**AVAILABLE DATA:**
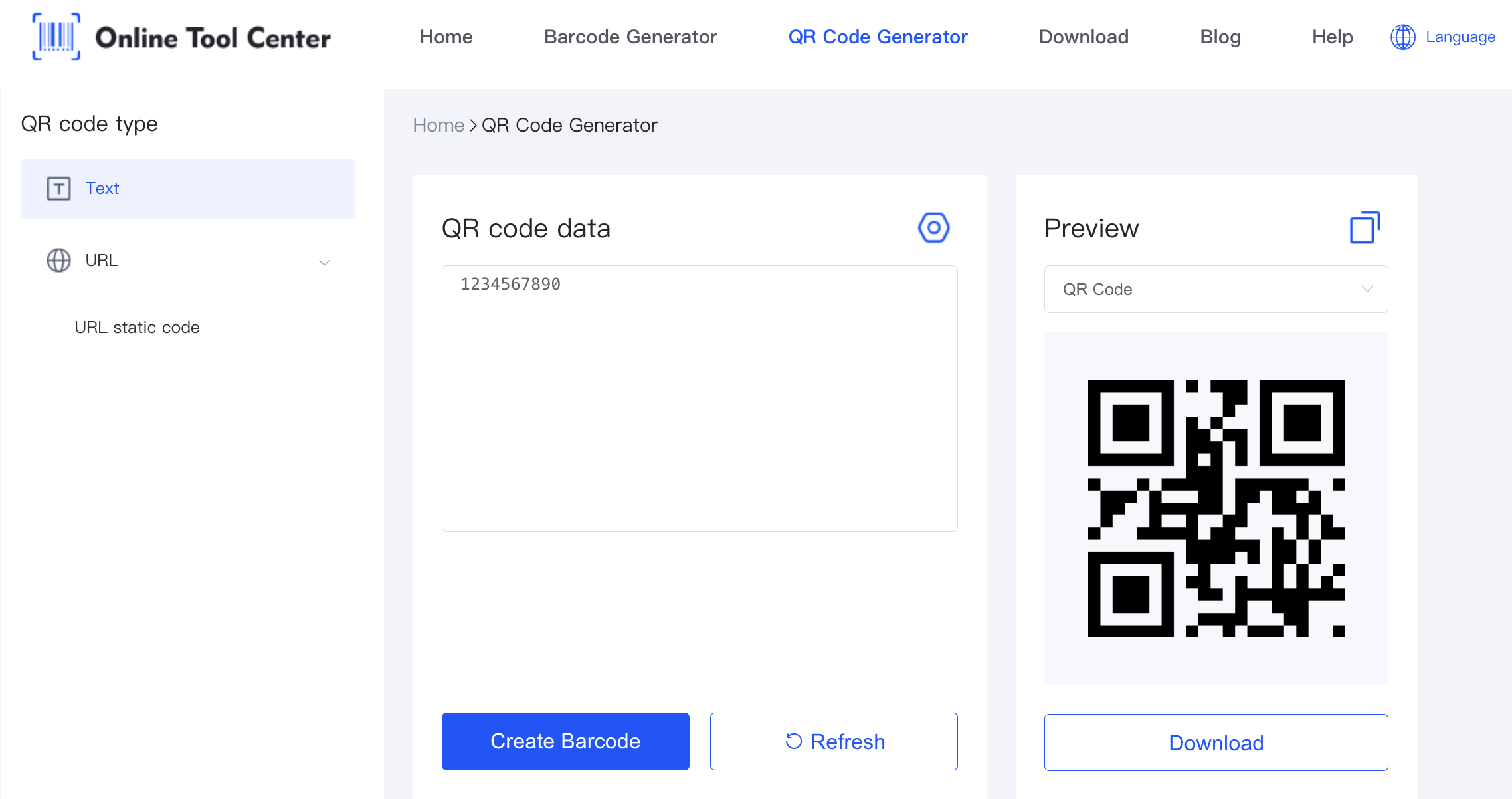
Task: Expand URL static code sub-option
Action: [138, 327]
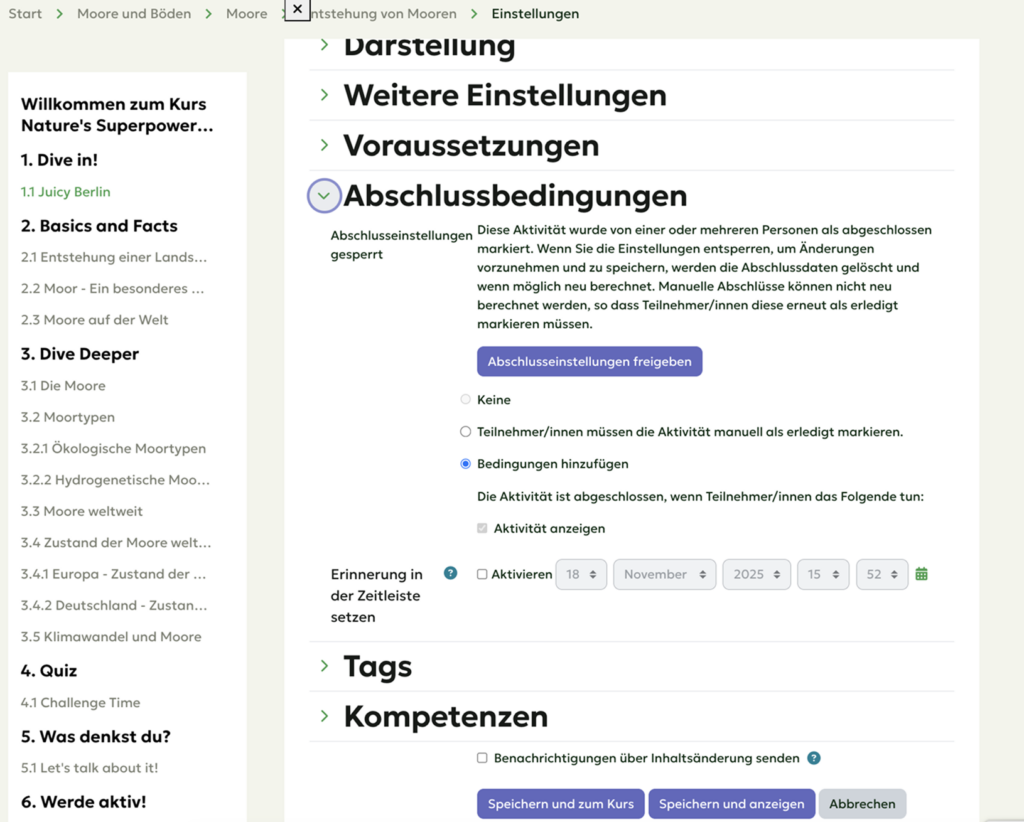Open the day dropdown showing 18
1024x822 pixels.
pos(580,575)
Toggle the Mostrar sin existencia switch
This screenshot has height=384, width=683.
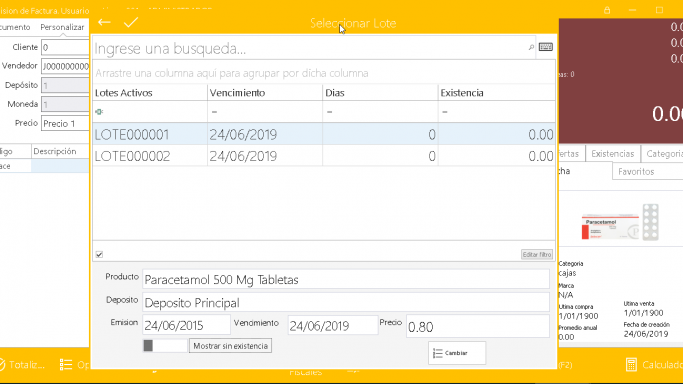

**WORK TASK:** When you reach the line that contains "Toggle the Mostrar sin existencia switch" in the records above, copy it and every line after it exactly through the last one, leaving out the pictures.

**SOLVED PROBLEM:**
Toggle the Mostrar sin existencia switch
This screenshot has height=384, width=683.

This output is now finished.